The presence of perianal or structuring disease is associated with a more severe course defined by complications, need for surgery, hospitalizations, chronic active symptoms and use of steroids, immunosuppressive agents, and biologics.
Steroid use early in the course of treatment
Early use of corticosteroids (commonly called steroids) in treatment is also a predictor of poor outcome. Corticosteroids are powerful anti-inflammatory drugs used for treating Crohn's disease in adults. Because they carry significant side effects, steroids are typically reserved for those with moderate-to-severe disease or those who relapse after other therapies. They can be very effective short term therapies, but avoiding long or repeated treatments with corticosteroid is an important goal in treating Crohn’s disease. Other medications can help reduce the need for corticosteroids.

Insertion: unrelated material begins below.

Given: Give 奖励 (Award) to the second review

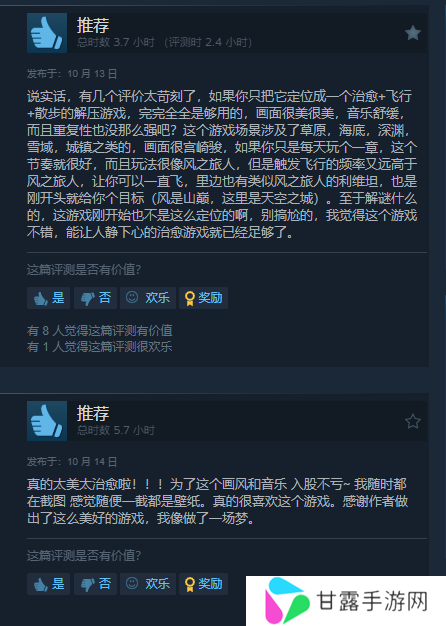Looking at the screenshot, I should [203, 584].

Surgery needed within the first year of treatment
The presence of deep ulcers, severe upper gastro-intestinal lesions (Crohn’s involving the stomach or esophagus, for example) or extensive small bowel disease may increase the risk of requiring surgery shortly following diagnosis. Smoking is also associated with an early need for surgery.
Approximately 60% of patients with Crohn’s disease will develop a more severe course of the disease based on the risk factors mentioned above. Even with severe symptoms, there is no standard regimen for managing Crohn’s disease and treatment must be customized to each individual.
There is a tendency to undertreat patients suffering from severe or complicated Crohn’s resulting in a failure to slow the progression of the disease. The goal of identifying poor prognostic factors, as discussed above, is to perhaps consider a a more proactive treatment regimen that may include the earlier use of immunosuppressive and/or biologic (anti-TNF) agents, rather than waiting for worsening symptoms or complications. Immunosuppressant drugs suppress or limit actions of the immune system and therefore the inflammatory response that causes Crohn's disease. The use of biologic drugs targets the inflammatory immune factor known as tumor necrosis factor (TNF).
Patients with risk factors indicating a possible poor prognosis should discuss with their doctor the advantages and disadvantages of a more proactive treatment strategy if the severity of Crohn’s disease appears to worsen.